_Exercise aim_
Could you give the records below again exactly as they stand?

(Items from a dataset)
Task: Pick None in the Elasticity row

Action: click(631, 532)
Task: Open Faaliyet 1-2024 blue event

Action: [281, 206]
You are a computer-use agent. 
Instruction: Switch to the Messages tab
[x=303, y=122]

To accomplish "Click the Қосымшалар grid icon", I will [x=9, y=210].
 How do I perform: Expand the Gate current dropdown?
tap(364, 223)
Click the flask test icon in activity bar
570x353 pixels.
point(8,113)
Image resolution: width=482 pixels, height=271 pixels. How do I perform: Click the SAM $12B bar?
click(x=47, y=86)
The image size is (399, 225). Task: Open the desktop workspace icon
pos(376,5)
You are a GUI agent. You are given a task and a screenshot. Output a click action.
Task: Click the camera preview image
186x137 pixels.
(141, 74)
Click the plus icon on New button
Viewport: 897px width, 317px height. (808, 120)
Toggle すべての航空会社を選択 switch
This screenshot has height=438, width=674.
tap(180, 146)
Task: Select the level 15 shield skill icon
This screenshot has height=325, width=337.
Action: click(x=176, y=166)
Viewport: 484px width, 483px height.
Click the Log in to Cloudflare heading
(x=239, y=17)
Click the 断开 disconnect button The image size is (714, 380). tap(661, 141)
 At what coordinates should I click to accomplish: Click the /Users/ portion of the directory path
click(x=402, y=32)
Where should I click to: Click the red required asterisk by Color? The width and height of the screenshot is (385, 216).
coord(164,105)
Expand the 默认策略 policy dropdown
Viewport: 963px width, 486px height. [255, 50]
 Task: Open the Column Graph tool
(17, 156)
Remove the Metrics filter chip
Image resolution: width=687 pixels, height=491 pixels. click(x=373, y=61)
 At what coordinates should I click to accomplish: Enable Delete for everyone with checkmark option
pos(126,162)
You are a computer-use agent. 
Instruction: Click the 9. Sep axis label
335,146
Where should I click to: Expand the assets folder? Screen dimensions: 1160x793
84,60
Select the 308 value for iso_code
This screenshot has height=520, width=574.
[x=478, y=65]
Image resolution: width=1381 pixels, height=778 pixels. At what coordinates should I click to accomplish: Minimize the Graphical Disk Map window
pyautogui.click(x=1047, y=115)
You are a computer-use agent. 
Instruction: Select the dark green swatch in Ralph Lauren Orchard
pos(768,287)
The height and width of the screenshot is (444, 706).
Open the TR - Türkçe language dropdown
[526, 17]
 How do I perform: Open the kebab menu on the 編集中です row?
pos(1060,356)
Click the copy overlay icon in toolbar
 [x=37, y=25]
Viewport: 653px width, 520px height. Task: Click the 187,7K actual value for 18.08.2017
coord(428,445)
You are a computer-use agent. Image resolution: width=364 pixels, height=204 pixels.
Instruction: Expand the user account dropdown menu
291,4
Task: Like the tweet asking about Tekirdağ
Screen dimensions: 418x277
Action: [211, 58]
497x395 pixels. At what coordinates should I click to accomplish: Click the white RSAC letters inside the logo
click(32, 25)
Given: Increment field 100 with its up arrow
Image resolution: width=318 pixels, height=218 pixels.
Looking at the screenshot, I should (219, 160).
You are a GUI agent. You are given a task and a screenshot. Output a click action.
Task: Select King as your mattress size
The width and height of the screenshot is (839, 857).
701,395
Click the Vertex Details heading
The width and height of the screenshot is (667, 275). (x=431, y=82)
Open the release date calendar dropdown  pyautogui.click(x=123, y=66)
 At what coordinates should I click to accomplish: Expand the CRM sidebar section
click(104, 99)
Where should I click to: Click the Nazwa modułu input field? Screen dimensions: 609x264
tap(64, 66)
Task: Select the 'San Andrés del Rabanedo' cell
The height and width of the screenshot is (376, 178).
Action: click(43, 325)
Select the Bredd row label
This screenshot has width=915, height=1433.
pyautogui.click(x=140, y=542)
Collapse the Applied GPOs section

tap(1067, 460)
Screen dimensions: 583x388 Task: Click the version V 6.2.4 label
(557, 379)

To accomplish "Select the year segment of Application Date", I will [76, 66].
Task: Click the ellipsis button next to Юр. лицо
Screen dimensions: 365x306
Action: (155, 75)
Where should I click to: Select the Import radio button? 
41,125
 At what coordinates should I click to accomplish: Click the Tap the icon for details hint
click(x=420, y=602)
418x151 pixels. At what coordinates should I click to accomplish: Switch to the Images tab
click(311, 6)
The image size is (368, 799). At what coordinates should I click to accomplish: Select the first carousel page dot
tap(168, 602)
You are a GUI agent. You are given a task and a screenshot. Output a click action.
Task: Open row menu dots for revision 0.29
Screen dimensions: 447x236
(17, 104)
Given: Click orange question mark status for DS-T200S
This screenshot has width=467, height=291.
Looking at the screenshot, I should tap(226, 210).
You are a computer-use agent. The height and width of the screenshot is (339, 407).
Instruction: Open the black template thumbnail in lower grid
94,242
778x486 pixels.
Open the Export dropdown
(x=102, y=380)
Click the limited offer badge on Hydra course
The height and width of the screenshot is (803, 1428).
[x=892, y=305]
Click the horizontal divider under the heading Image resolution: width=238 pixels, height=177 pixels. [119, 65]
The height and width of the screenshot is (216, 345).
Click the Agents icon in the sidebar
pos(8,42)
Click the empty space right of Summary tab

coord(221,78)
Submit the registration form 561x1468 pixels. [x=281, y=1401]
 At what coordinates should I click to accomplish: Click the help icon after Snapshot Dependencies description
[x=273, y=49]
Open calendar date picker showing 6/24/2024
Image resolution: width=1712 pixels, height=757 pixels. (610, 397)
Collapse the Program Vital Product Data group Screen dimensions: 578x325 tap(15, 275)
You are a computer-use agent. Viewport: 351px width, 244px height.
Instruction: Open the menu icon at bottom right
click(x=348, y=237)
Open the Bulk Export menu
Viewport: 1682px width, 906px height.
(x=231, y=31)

_Answer to this task_
Task: Pick None in the Elasticity row

Action: click(631, 532)
Task: Open Faaliyet 1-2024 blue event

Action: [281, 206]
You are a computer-use agent. 
Instruction: Switch to the Messages tab
[x=303, y=122]

To accomplish "Click the Қосымшалар grid icon", I will [x=9, y=210].
 How do I perform: Expand the Gate current dropdown?
tap(364, 223)
Click the flask test icon in activity bar
570x353 pixels.
point(8,113)
Image resolution: width=482 pixels, height=271 pixels. How do I perform: Click the SAM $12B bar?
click(x=47, y=86)
The image size is (399, 225). Task: Open the desktop workspace icon
pos(376,5)
You are a GUI agent. You are given a task and a screenshot. Output a click action.
Task: Click the camera preview image
186x137 pixels.
(141, 74)
Click the plus icon on New button
Viewport: 897px width, 317px height. (808, 120)
Toggle すべての航空会社を選択 switch
This screenshot has height=438, width=674.
tap(180, 146)
Task: Select the level 15 shield skill icon
This screenshot has height=325, width=337.
Action: click(x=176, y=166)
Viewport: 484px width, 483px height.
Click the Log in to Cloudflare heading
(x=239, y=17)
Click the 断开 disconnect button The image size is (714, 380). tap(661, 141)
 At what coordinates should I click to accomplish: Click the /Users/ portion of the directory path
click(x=402, y=32)
Where should I click to: Click the red required asterisk by Color? The width and height of the screenshot is (385, 216).
coord(164,105)
Expand the 默认策略 policy dropdown
Viewport: 963px width, 486px height. [255, 50]
 Task: Open the Column Graph tool
(17, 156)
Remove the Metrics filter chip
Image resolution: width=687 pixels, height=491 pixels. click(x=373, y=61)
 At what coordinates should I click to accomplish: Enable Delete for everyone with checkmark option
pos(126,162)
You are a computer-use agent. 
Instruction: Click the 9. Sep axis label
335,146
Where should I click to: Expand the assets folder? Screen dimensions: 1160x793
84,60
Select the 308 value for iso_code
This screenshot has height=520, width=574.
[x=478, y=65]
Image resolution: width=1381 pixels, height=778 pixels. At what coordinates should I click to accomplish: Minimize the Graphical Disk Map window
pyautogui.click(x=1047, y=115)
You are a computer-use agent. 
Instruction: Select the dark green swatch in Ralph Lauren Orchard
pos(768,287)
The height and width of the screenshot is (444, 706).
Open the TR - Türkçe language dropdown
[526, 17]
 How do I perform: Open the kebab menu on the 編集中です row?
pos(1060,356)
Click the copy overlay icon in toolbar
 [x=37, y=25]
Viewport: 653px width, 520px height. Task: Click the 187,7K actual value for 18.08.2017
coord(428,445)
You are a computer-use agent. Image resolution: width=364 pixels, height=204 pixels.
Instruction: Expand the user account dropdown menu
291,4
Task: Like the tweet asking about Tekirdağ
Screen dimensions: 418x277
Action: [211, 58]
497x395 pixels. At what coordinates should I click to accomplish: Click the white RSAC letters inside the logo
click(32, 25)
Given: Increment field 100 with its up arrow
Image resolution: width=318 pixels, height=218 pixels.
Looking at the screenshot, I should (219, 160).
You are a GUI agent. You are given a task and a screenshot. Output a click action.
Task: Select King as your mattress size
The width and height of the screenshot is (839, 857).
701,395
Click the Vertex Details heading
The width and height of the screenshot is (667, 275). (x=431, y=82)
Open the release date calendar dropdown  pyautogui.click(x=123, y=66)
 At what coordinates should I click to accomplish: Expand the CRM sidebar section
click(104, 99)
Where should I click to: Click the Nazwa modułu input field? Screen dimensions: 609x264
tap(64, 66)
Task: Select the 'San Andrés del Rabanedo' cell
The height and width of the screenshot is (376, 178).
Action: click(43, 325)
Select the Bredd row label
This screenshot has width=915, height=1433.
pyautogui.click(x=140, y=542)
Collapse the Applied GPOs section

tap(1067, 460)
Screen dimensions: 583x388 Task: Click the version V 6.2.4 label
(557, 379)

To accomplish "Select the year segment of Application Date", I will [76, 66].
Task: Click the ellipsis button next to Юр. лицо
Screen dimensions: 365x306
Action: (155, 75)
Where should I click to: Select the Import radio button? 
41,125
 At what coordinates should I click to accomplish: Click the Tap the icon for details hint
click(x=420, y=602)
418x151 pixels. At what coordinates should I click to accomplish: Switch to the Images tab
click(311, 6)
The image size is (368, 799). At what coordinates should I click to accomplish: Select the first carousel page dot
tap(168, 602)
You are a GUI agent. You are given a task and a screenshot. Output a click action.
Task: Open row menu dots for revision 0.29
Screen dimensions: 447x236
(17, 104)
Given: Click orange question mark status for DS-T200S
This screenshot has width=467, height=291.
Looking at the screenshot, I should tap(226, 210).
You are a computer-use agent. The height and width of the screenshot is (339, 407).
Instruction: Open the black template thumbnail in lower grid
94,242
778x486 pixels.
Open the Export dropdown
(x=102, y=380)
Click the limited offer badge on Hydra course
The height and width of the screenshot is (803, 1428).
[x=892, y=305]
Click the horizontal divider under the heading Image resolution: width=238 pixels, height=177 pixels. [119, 65]
The height and width of the screenshot is (216, 345).
Click the Agents icon in the sidebar
pos(8,42)
Click the empty space right of Summary tab

coord(221,78)
Submit the registration form 561x1468 pixels. [x=281, y=1401]
 At what coordinates should I click to accomplish: Click the help icon after Snapshot Dependencies description
[x=273, y=49]
Open calendar date picker showing 6/24/2024
Image resolution: width=1712 pixels, height=757 pixels. (610, 397)
Collapse the Program Vital Product Data group Screen dimensions: 578x325 tap(15, 275)
You are a computer-use agent. Viewport: 351px width, 244px height.
Instruction: Open the menu icon at bottom right
click(x=348, y=237)
Open the Bulk Export menu
Viewport: 1682px width, 906px height.
(x=231, y=31)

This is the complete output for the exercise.